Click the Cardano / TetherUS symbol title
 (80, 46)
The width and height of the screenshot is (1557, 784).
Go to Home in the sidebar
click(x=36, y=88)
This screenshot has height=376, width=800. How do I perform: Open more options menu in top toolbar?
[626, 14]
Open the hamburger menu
------------------------
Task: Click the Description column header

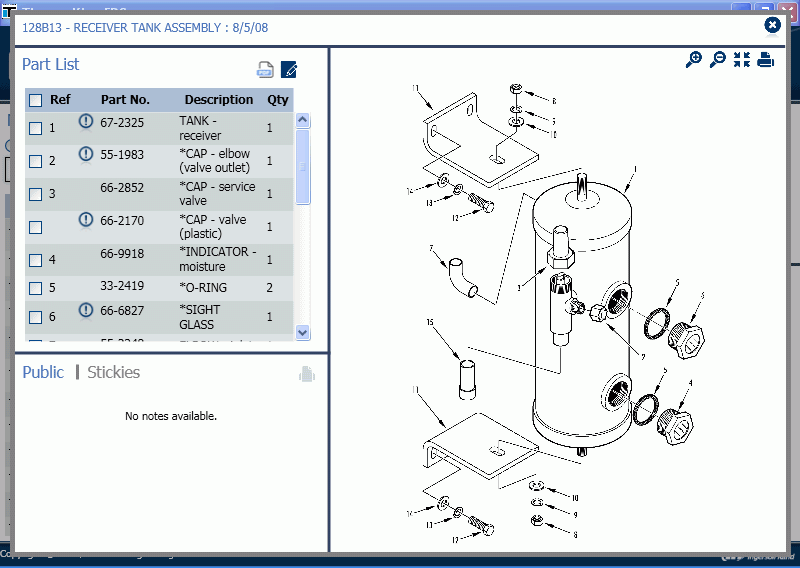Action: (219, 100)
------------------------
Work required
Whatever else the listing above holds, retype exactly only the lines from the one containing "Go to Home in the sidebar" to the one containing "Open the hamburger menu", both ends kept.

Output below
Go to Home in the sidebar
click(x=36, y=88)
This screenshot has height=376, width=800. How do I perform: Open more options menu in top toolbar?
[626, 14]
Open the hamburger menu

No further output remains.